━━ DATA FOR THIS TASK ━━

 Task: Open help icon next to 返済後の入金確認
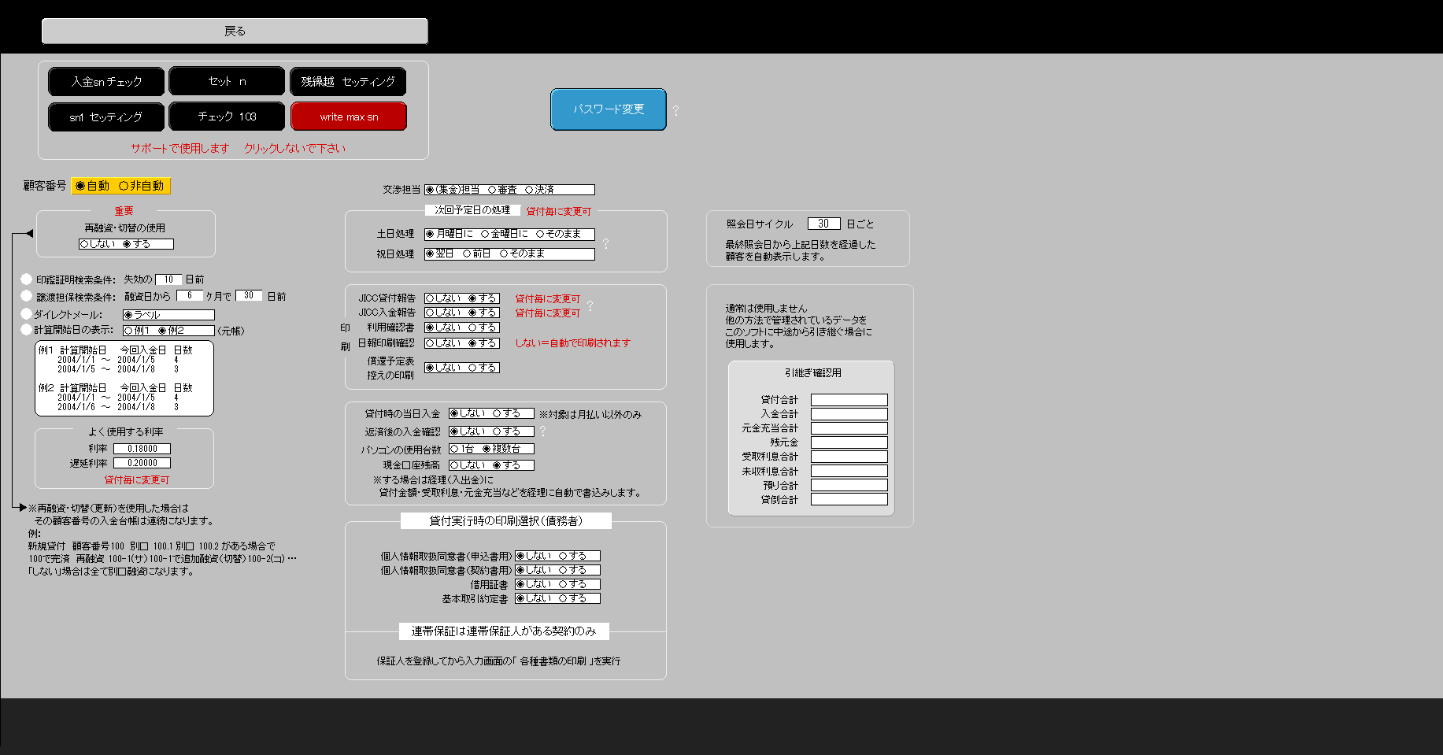[x=542, y=431]
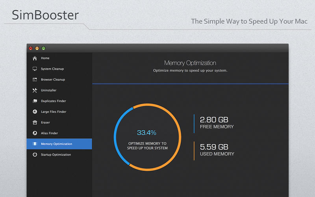Click the Startup Optimization power icon
Image resolution: width=315 pixels, height=197 pixels.
35,155
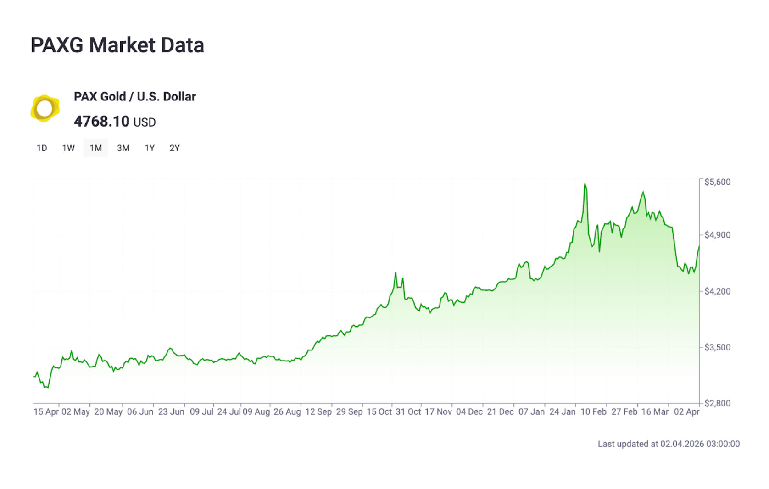Click the PAXG Market Data heading
Image resolution: width=769 pixels, height=489 pixels.
point(117,45)

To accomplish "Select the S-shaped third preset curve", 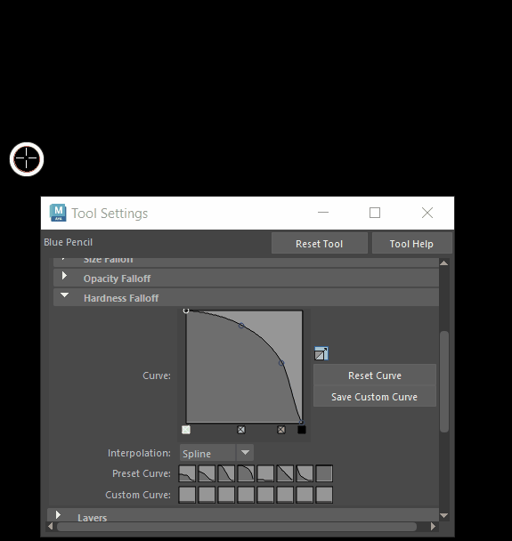I will (x=226, y=473).
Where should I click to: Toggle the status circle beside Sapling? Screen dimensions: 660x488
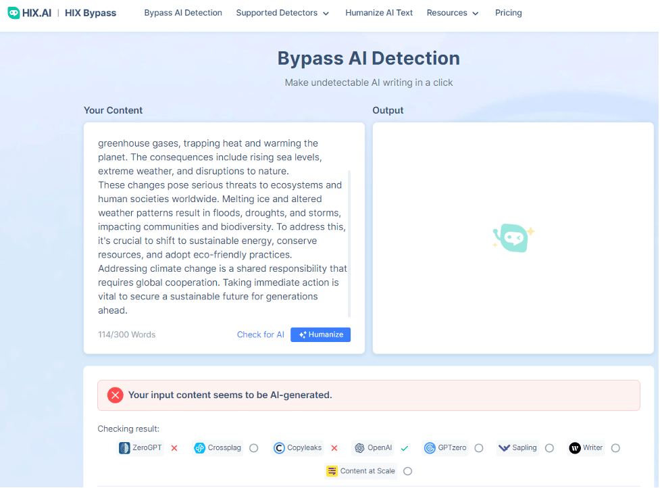point(549,447)
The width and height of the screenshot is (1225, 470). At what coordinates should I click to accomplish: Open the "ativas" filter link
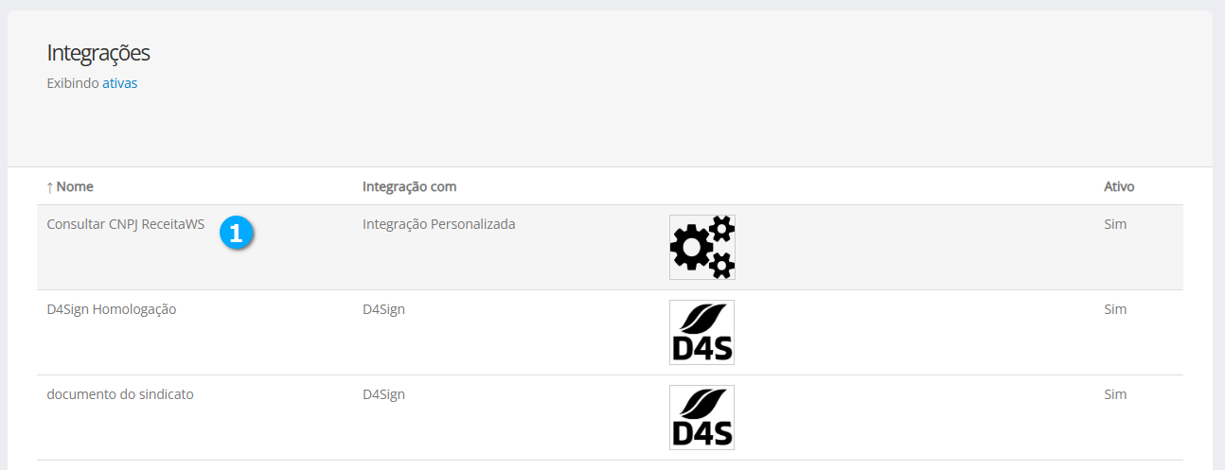(119, 83)
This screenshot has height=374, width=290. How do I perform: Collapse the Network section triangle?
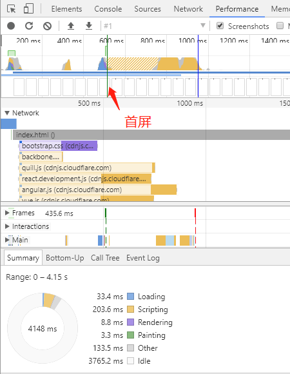pos(7,113)
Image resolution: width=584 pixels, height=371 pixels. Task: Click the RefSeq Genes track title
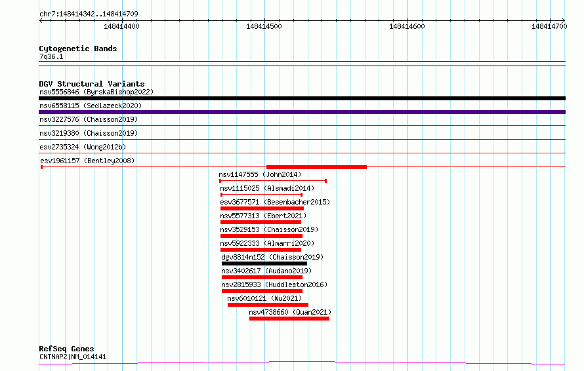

━━━

WHAT TO PRODUCE
Find the line with "The width and". Reproduce it and every line after it through the last line above exactly, leaving out the pictures.

EXPECTED ANSWER
The width and height of the screenshot is (1225, 470). At what coordinates should I click to accomplish: Open the "ativas" filter link
(119, 83)
This screenshot has height=374, width=290. How do I perform: Collapse the Network section triangle?
pos(7,113)
Image resolution: width=584 pixels, height=371 pixels. Task: Click the RefSeq Genes track title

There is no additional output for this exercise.